* Start *
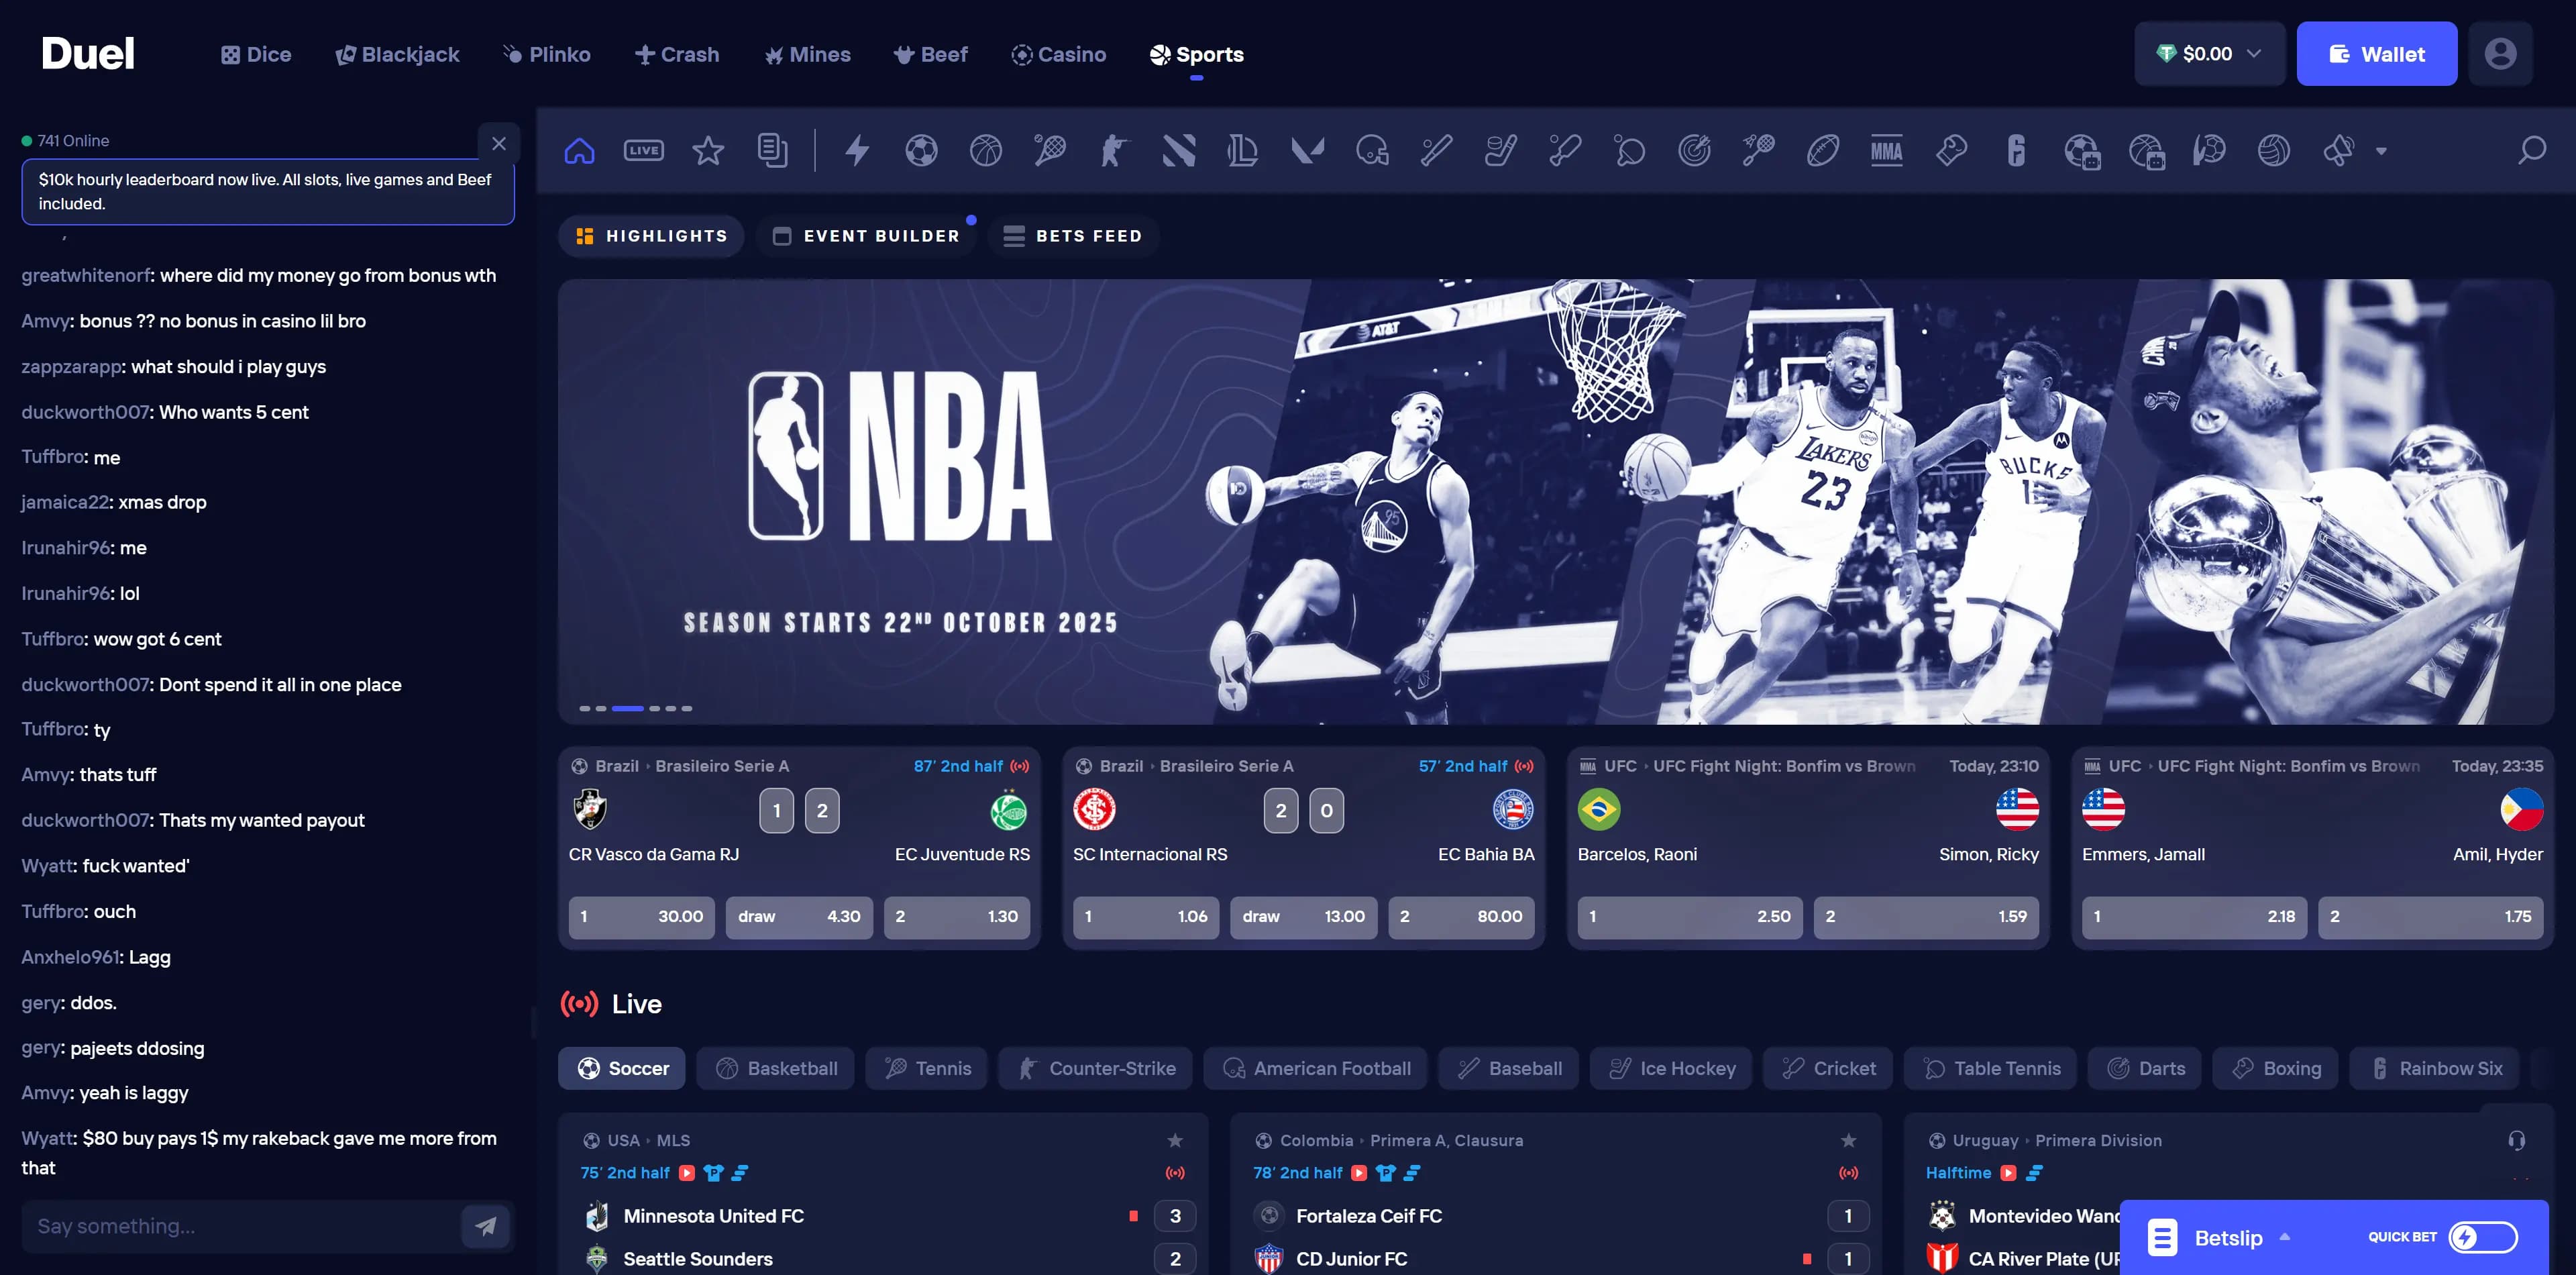2576x1275 pixels.
Task: Toggle the Quick Bet switch
Action: coord(2482,1237)
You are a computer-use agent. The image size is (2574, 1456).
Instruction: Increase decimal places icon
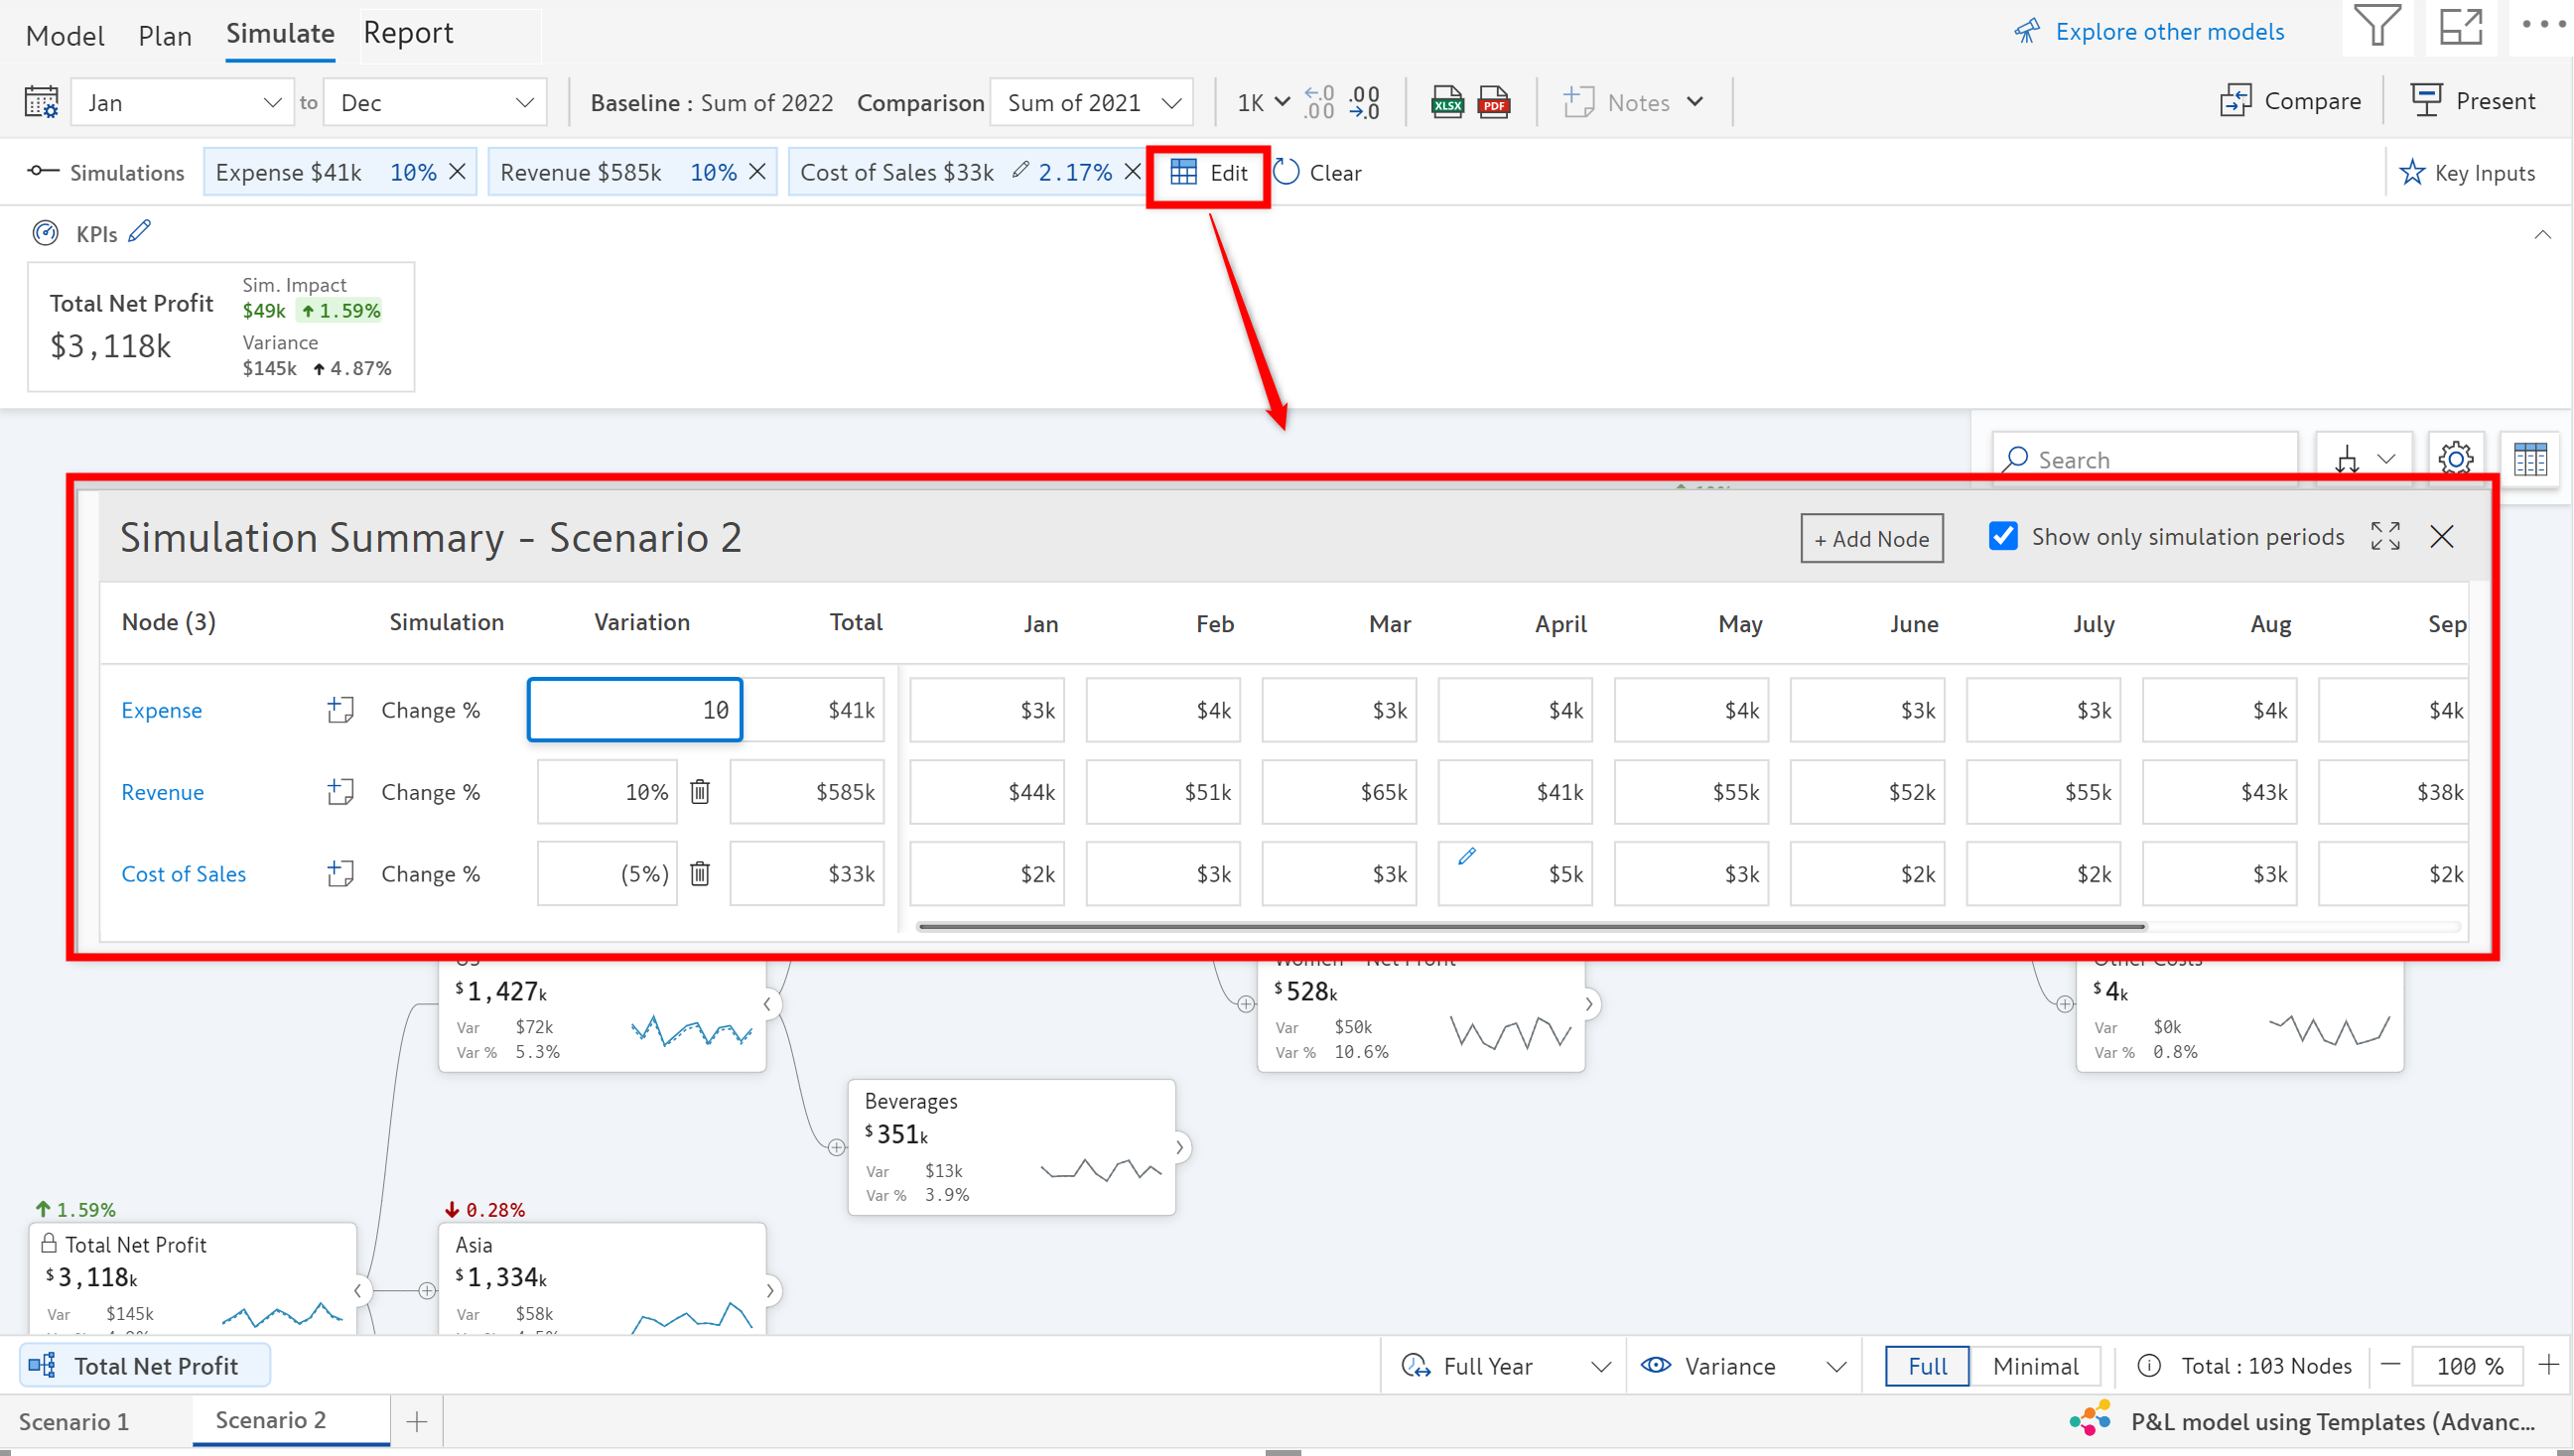(x=1319, y=102)
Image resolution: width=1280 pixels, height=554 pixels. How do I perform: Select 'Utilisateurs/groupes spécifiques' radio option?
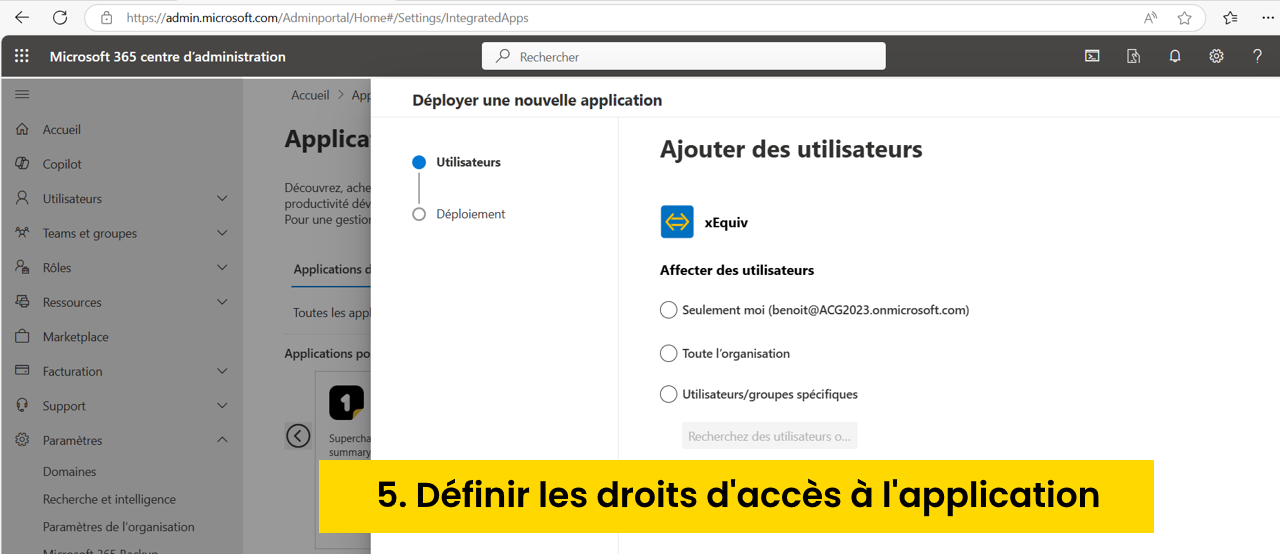point(669,394)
* End *
Job:
Extract the text lines of all the rows above, word for word, and leave out the pictures.

The solution:
2576x1275 pixels.
Task: Toggle the Quick Bet switch
Action: coord(2482,1237)
You are a computer-use agent. The image size is (2574, 1456).
Instruction: Increase decimal places icon
(x=1319, y=102)
Image resolution: width=1280 pixels, height=554 pixels. How do I perform: Select 'Utilisateurs/groupes spécifiques' radio option?
point(669,394)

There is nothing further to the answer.